++++ EXTRACT

# 457 VISA TO PR over 45 Yrs old possible?



## Brockham (Feb 15, 2011)

My husband & I & kiddies looking to move to Australia on a 4 year 457 Sponsorship Visa and he is 43 years of age. I believe on a 457 Visa you have to wait 2 years before you can apply for PR? (ENS)Can anyone clarify if we will be able to apply for Permanant Residency on a 457 if he is over 45 Years of age and what will the requirements be? Will the company sponsoring us be able to get over this hurdle?

Any help is much appreciated.x


----------



## amaslam (Sep 25, 2008)

He can apply for PR when he is in AU before the age of 45. In July a new points system is coming out that will likely raise the age for PR and there is info about it on the main Immi page. 

The 2 yrs requirement is one of (3) possible requirements that can be met for an 856 PR Visa. Alternatively your husband could go for a skill assessment (the third condition below) and also meet the requirement.

You must also meet one of the following requirements:


have worked full-time in Australia in the nominated occupation on a Subclass 418, 421, 422, 428, 444, 457 or 461 temporary residence visa for the last two years prior to the visa application being made (including at least the last 12 months with the nominating employer)
have been nominated to fill a position with a base salary of more than AUD250 000 per annum (excluding superannuation or allowances)

++++++++
++++ EXCERPTED RECORDS

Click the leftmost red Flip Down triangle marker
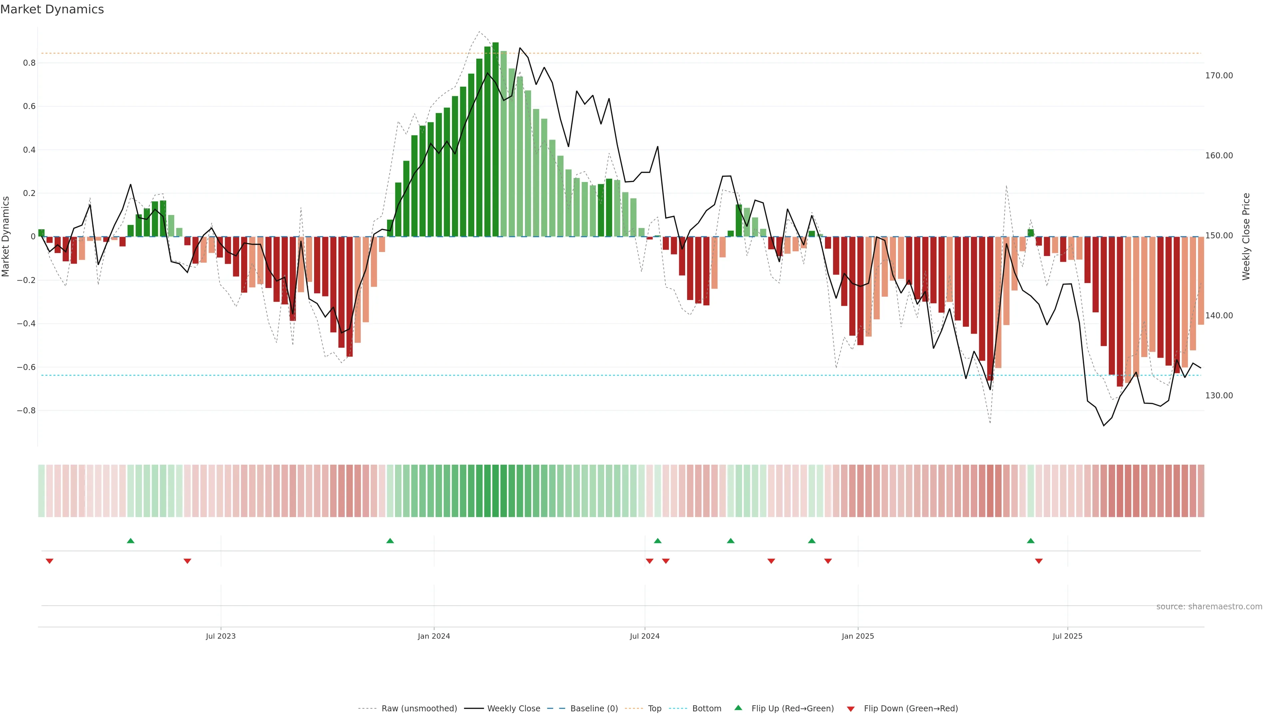Screen dimensions: 1279x720 [x=50, y=561]
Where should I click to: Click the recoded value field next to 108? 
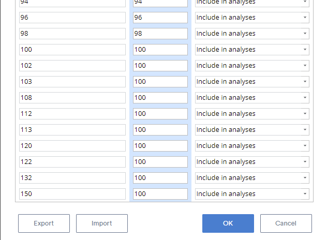160,98
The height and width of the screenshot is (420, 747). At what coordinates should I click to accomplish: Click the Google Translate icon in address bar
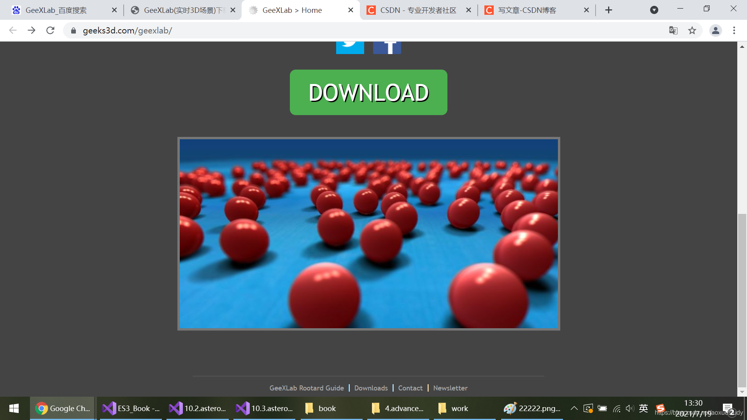(x=673, y=30)
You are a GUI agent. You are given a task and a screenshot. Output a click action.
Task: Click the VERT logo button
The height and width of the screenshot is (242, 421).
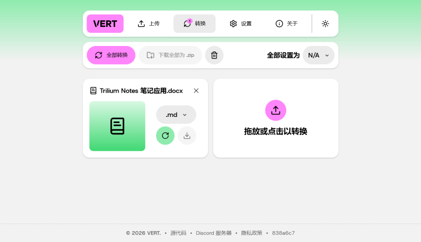point(105,23)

++++++++

PROBLEMS TO WORK ON:
(a) Please say whether each statement agrees with the 457 visa thread above, answering yes or no and quoting the deciding words: (i) The husband is 43 years old. (ii) The reply presents the two-year work requirement as the only way to meet the conditions for an 856 PR visa. (iii) Superannuation counts toward the AUD250 000 salary figure.
(b) Carry on the 457 visa thread from its last line.

RESULTS OF THE EXERCISE:
(a) (i) Yes: "he is 43 years of age". (ii) No: "The 2 yrs requirement is one of (3) possible requirements that can be met for an 856 PR Visa." (iii) No: "(excluding superannuation or allowances)".

(b)
have had your skills assessed as suitable by the relevant skills assessing authority and, unless exceptional circumstances apply, have at least three years full-time work experience in the occupation before the visa application is lodged. A list of assessing bodies can be found in the Employer Nomination Scheme Occupation List (ENSOL).
Source page:
Employer Nomination Scheme (Subclass 121/856)



Brockham said:


> My husband & I & kiddies looking to move to Australia on a 4 year 457 Sponsorship Visa and he is 43 years of age. I believe on a 457 Visa you have to wait 2 years before you can apply for PR? (ENS)Can anyone clarify if we will be able to apply for Permanant Residency on a 457 if he is over 45 Years of age and what will the requirements be? Will the company sponsoring us be able to get over this hurdle?
> 
> Any help is much appreciated.x


----------



## Brockham (Feb 15, 2011)

THANKS FOR REPLYING- As my Husband will be just over 45 in 2 years time will he / company still be able to apply for PR/ENS under subclass 1) work for the employer for past 2 years even though he will be 46? Thanks


----------



## amaslam (Sep 25, 2008)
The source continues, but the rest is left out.